## TEXT TO READ
# # #

False alarm - Avg_speed_{POS_OR_NEG}_{YEAR}.csv were produced in the outputs folder, not inputs.

Now that speeds have successfully been exported to Emission/input and Emission/output, I'm examining which files are crucial for TEPs-II. A few notes on TEPs-II's codebase are now here. I'm confused by there being a toronto_sim.m in TEPs-I, and a toronto_sim_EED.m in TEPs-II - which should be run?

cczhu commented 4 years ago

Not anywhere close to done analyzing the code structure of TEPs-II, but it does appear that the ANN is only trained when calculating vehicle speeds, which is included only with TEPs-I. The ANN weights are used to predict counterfactuals in TEPs-II, which requires weights files (such as gregnet) from TEPs-I. This will make it effectively impossible to use empirical speeds rather than ANN speeds without Arman's assisistance in modifying TEPs-II. It might also be impossible to move all speed calculations into TEPs-II without his help, leaving a vestigial vehicle speeds estimator application that we're only able to run using TEPs rather than traffic prophet.

cczhu commented 4 years ago

Turns out that ANN_HTC.m, ANN_VehSpeed_alone.m and make_data_for_ANN_Veh_alone.m are identical between TEPs-I/Emission and TEPs-II. This is also true of toronto_sim.m and toronto_sim_EED.m, except that toronto_sim_EED.m has this additional block

for i=1:length(senario_site_ids)
    if ~isempty(id(find(id==senario_site_ids(i))))
        nominated(i)=1+reduced.Value/100;
    else
        nominated(i)=1;
    end
    AADT(find(id==senario_site_ids(i)))=AADT(find(id==senario_site_ids(i)))*nominated(i);
end

This handles scaling the AADTs by % Change in AADT in the case of running counterfactual scenarios using TEPs-II.

cczhu commented 4 years ago

Completed an inventory of TEPs-II's code structure, here. Determined an inventory of files (found at the end of that document) required for TEPs-II to run.

# # #

## DATASET EXTRACT
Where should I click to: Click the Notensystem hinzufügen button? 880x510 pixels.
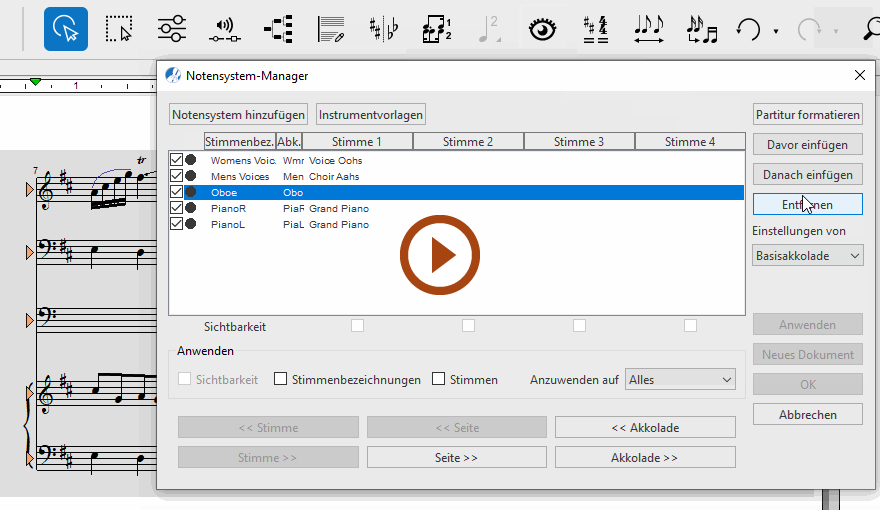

# # #

## WRITTEN INSTRUCTION 1
Transcribe the TEPs-II comments from "This handles scaling" to "TEPs-II to run.".
## WRITTEN INSTRUCTION 2
Using the TEPs-II comments, decide whether each statement agrees with the text, answering yes or no and quoting the words that settle it: (a) ANN_HTC.m is identical between TEPs-I/Emission and TEPs-II; (b) the Avg_speed CSV files were produced in the inputs folder; (c) the ANN is trained when predicting counterfactuals in TEPs-II.
The data was taken from a separate, unrelated source.

## EXPECTED OUTPUT 1
This handles scaling the AADTs by % Change in AADT in the case of running counterfactual scenarios using TEPs-II.

cczhu commented 4 years ago

Completed an inventory of TEPs-II's code structure, here. Determined an inventory of files (found at the end of that document) required for TEPs-II to run.

## EXPECTED OUTPUT 2
(a) Yes: "Turns out that ANN_HTC.m, ANN_VehSpeed_alone.m and make_data_for_ANN_Veh_alone.m are identical between TEPs-I/Emission and TEPs-II."
(b) No: "were produced in the outputs folder, not inputs."
(c) No: "the ANN is only trained when calculating vehicle speeds, which is included only with TEPs-I."